_Entries provided_
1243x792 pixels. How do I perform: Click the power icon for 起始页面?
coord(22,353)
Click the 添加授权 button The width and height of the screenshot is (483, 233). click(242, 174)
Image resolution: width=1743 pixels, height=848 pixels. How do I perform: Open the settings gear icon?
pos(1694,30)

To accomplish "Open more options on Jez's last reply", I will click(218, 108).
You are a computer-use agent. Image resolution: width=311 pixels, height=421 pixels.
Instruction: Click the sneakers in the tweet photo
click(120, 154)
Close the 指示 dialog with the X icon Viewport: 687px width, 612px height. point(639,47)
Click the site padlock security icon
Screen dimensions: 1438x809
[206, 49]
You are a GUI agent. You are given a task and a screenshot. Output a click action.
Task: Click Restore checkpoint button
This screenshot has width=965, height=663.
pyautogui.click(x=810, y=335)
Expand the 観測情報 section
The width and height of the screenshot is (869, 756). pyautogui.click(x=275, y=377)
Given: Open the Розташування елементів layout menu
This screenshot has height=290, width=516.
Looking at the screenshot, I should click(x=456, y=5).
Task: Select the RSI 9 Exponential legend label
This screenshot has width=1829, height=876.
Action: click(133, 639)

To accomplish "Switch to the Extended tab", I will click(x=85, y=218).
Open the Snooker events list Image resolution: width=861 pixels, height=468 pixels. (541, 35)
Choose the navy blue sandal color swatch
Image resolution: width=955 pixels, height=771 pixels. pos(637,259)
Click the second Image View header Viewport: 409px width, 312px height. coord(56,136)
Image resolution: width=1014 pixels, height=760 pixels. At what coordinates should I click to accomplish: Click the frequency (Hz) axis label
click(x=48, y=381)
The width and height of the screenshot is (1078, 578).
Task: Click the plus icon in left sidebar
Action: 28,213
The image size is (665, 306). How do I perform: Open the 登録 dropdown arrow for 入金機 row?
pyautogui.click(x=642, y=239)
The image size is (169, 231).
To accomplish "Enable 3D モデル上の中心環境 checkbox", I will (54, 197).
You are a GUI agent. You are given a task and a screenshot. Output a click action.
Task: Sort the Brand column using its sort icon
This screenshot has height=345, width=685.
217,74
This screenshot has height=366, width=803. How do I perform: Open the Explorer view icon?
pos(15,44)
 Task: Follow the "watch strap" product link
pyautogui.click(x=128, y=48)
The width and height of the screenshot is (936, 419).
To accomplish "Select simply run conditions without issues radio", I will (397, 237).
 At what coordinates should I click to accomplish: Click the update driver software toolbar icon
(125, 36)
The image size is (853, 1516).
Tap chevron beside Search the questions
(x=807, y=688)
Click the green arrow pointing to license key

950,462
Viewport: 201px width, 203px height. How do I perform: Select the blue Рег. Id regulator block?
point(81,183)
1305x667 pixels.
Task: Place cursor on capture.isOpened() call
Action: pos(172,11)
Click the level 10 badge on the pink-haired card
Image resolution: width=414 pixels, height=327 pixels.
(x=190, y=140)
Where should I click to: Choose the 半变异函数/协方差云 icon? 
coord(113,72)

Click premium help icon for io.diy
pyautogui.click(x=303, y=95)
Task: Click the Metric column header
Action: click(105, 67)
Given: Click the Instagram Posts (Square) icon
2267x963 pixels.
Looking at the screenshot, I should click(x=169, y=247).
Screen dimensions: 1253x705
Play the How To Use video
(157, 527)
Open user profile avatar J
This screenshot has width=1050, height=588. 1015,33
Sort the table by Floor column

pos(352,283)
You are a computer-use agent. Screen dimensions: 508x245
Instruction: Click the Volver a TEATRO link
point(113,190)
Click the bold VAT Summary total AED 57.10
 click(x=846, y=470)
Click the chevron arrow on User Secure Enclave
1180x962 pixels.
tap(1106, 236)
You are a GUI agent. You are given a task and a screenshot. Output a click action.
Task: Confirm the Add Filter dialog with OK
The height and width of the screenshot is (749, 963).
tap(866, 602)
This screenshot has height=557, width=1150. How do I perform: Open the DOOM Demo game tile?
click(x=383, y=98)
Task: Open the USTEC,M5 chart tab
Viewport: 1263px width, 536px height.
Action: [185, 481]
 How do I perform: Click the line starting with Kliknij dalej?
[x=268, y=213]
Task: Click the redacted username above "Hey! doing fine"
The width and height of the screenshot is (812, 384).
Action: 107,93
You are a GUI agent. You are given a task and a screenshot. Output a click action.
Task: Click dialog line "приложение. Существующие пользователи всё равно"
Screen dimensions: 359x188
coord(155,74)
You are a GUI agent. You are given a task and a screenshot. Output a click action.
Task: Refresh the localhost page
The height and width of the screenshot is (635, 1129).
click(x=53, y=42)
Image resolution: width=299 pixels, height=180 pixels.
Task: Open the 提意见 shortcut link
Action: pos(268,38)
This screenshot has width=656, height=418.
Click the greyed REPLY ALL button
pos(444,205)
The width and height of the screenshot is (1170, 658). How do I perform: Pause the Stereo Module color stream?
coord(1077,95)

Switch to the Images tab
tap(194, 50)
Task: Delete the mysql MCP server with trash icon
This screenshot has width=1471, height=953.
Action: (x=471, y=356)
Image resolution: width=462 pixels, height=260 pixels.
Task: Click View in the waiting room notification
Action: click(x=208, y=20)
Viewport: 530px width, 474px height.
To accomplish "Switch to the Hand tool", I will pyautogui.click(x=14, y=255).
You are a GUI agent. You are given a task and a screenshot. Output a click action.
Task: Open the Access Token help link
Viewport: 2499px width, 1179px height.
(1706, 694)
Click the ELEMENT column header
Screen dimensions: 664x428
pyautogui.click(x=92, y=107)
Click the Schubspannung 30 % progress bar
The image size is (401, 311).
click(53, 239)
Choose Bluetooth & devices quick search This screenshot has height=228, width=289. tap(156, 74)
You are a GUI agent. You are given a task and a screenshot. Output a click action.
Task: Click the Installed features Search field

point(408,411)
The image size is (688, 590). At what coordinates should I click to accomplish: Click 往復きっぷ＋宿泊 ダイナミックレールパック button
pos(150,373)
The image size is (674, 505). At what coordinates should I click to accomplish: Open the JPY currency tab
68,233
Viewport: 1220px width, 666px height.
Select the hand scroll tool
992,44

_Exercise_
Retype every one of the lines above, character for character.

_In response_
1243x792 pixels. How do I perform: Click the power icon for 起始页面?
coord(22,353)
Click the 添加授权 button The width and height of the screenshot is (483, 233). click(242, 174)
Image resolution: width=1743 pixels, height=848 pixels. How do I perform: Open the settings gear icon?
pos(1694,30)

To accomplish "Open more options on Jez's last reply", I will click(218, 108).
You are a computer-use agent. Image resolution: width=311 pixels, height=421 pixels.
Instruction: Click the sneakers in the tweet photo
click(120, 154)
Close the 指示 dialog with the X icon Viewport: 687px width, 612px height. point(639,47)
Click the site padlock security icon
Screen dimensions: 1438x809
[206, 49]
You are a GUI agent. You are given a task and a screenshot. Output a click action.
Task: Click Restore checkpoint button
This screenshot has width=965, height=663.
pyautogui.click(x=810, y=335)
Expand the 観測情報 section
The width and height of the screenshot is (869, 756). pyautogui.click(x=275, y=377)
Given: Open the Розташування елементів layout menu
This screenshot has height=290, width=516.
Looking at the screenshot, I should click(x=456, y=5).
Task: Select the RSI 9 Exponential legend label
This screenshot has width=1829, height=876.
Action: click(133, 639)

To accomplish "Switch to the Extended tab", I will click(x=85, y=218).
Open the Snooker events list Image resolution: width=861 pixels, height=468 pixels. (541, 35)
Choose the navy blue sandal color swatch
Image resolution: width=955 pixels, height=771 pixels. pos(637,259)
Click the second Image View header Viewport: 409px width, 312px height. coord(56,136)
Image resolution: width=1014 pixels, height=760 pixels. At what coordinates should I click to accomplish: Click the frequency (Hz) axis label
click(x=48, y=381)
The width and height of the screenshot is (1078, 578).
Task: Click the plus icon in left sidebar
Action: 28,213
The image size is (665, 306). How do I perform: Open the 登録 dropdown arrow for 入金機 row?
pyautogui.click(x=642, y=239)
The image size is (169, 231).
To accomplish "Enable 3D モデル上の中心環境 checkbox", I will (54, 197).
You are a GUI agent. You are given a task and a screenshot. Output a click action.
Task: Sort the Brand column using its sort icon
This screenshot has height=345, width=685.
217,74
This screenshot has height=366, width=803. How do I perform: Open the Explorer view icon?
pos(15,44)
 Task: Follow the "watch strap" product link
pyautogui.click(x=128, y=48)
The width and height of the screenshot is (936, 419).
To accomplish "Select simply run conditions without issues radio", I will (397, 237).
 At what coordinates should I click to accomplish: Click the update driver software toolbar icon
(125, 36)
The image size is (853, 1516).
Tap chevron beside Search the questions
(x=807, y=688)
Click the green arrow pointing to license key

950,462
Viewport: 201px width, 203px height. How do I perform: Select the blue Рег. Id regulator block?
point(81,183)
1305x667 pixels.
Task: Place cursor on capture.isOpened() call
Action: pos(172,11)
Click the level 10 badge on the pink-haired card
Image resolution: width=414 pixels, height=327 pixels.
(x=190, y=140)
Where should I click to: Choose the 半变异函数/协方差云 icon? 
coord(113,72)

Click premium help icon for io.diy
pyautogui.click(x=303, y=95)
Task: Click the Metric column header
Action: click(105, 67)
Given: Click the Instagram Posts (Square) icon
2267x963 pixels.
Looking at the screenshot, I should click(x=169, y=247).
Screen dimensions: 1253x705
Play the How To Use video
(157, 527)
Open user profile avatar J
This screenshot has width=1050, height=588. 1015,33
Sort the table by Floor column

pos(352,283)
You are a computer-use agent. Screen dimensions: 508x245
Instruction: Click the Volver a TEATRO link
point(113,190)
Click the bold VAT Summary total AED 57.10
 click(x=846, y=470)
Click the chevron arrow on User Secure Enclave
1180x962 pixels.
tap(1106, 236)
You are a GUI agent. You are given a task and a screenshot. Output a click action.
Task: Confirm the Add Filter dialog with OK
The height and width of the screenshot is (749, 963).
tap(866, 602)
This screenshot has height=557, width=1150. How do I perform: Open the DOOM Demo game tile?
click(x=383, y=98)
Task: Open the USTEC,M5 chart tab
Viewport: 1263px width, 536px height.
Action: [185, 481]
 How do I perform: Click the line starting with Kliknij dalej?
[x=268, y=213]
Task: Click the redacted username above "Hey! doing fine"
The width and height of the screenshot is (812, 384).
Action: 107,93
You are a GUI agent. You are given a task and a screenshot. Output a click action.
Task: Click dialog line "приложение. Существующие пользователи всё равно"
Screen dimensions: 359x188
coord(155,74)
You are a GUI agent. You are given a task and a screenshot. Output a click action.
Task: Refresh the localhost page
The height and width of the screenshot is (635, 1129).
click(x=53, y=42)
Image resolution: width=299 pixels, height=180 pixels.
Task: Open the 提意见 shortcut link
Action: pos(268,38)
This screenshot has width=656, height=418.
Click the greyed REPLY ALL button
pos(444,205)
The width and height of the screenshot is (1170, 658). How do I perform: Pause the Stereo Module color stream?
coord(1077,95)

Switch to the Images tab
tap(194, 50)
Task: Delete the mysql MCP server with trash icon
This screenshot has width=1471, height=953.
Action: (x=471, y=356)
Image resolution: width=462 pixels, height=260 pixels.
Task: Click View in the waiting room notification
Action: click(x=208, y=20)
Viewport: 530px width, 474px height.
To accomplish "Switch to the Hand tool", I will pyautogui.click(x=14, y=255).
You are a GUI agent. You are given a task and a screenshot. Output a click action.
Task: Open the Access Token help link
Viewport: 2499px width, 1179px height.
(1706, 694)
Click the ELEMENT column header
Screen dimensions: 664x428
pyautogui.click(x=92, y=107)
Click the Schubspannung 30 % progress bar
The image size is (401, 311).
click(53, 239)
Choose Bluetooth & devices quick search This screenshot has height=228, width=289. tap(156, 74)
You are a GUI agent. You are given a task and a screenshot. Output a click action.
Task: Click the Installed features Search field

point(408,411)
The image size is (688, 590). At what coordinates should I click to accomplish: Click 往復きっぷ＋宿泊 ダイナミックレールパック button
pos(150,373)
The image size is (674, 505). At what coordinates should I click to accomplish: Open the JPY currency tab
68,233
Viewport: 1220px width, 666px height.
Select the hand scroll tool
992,44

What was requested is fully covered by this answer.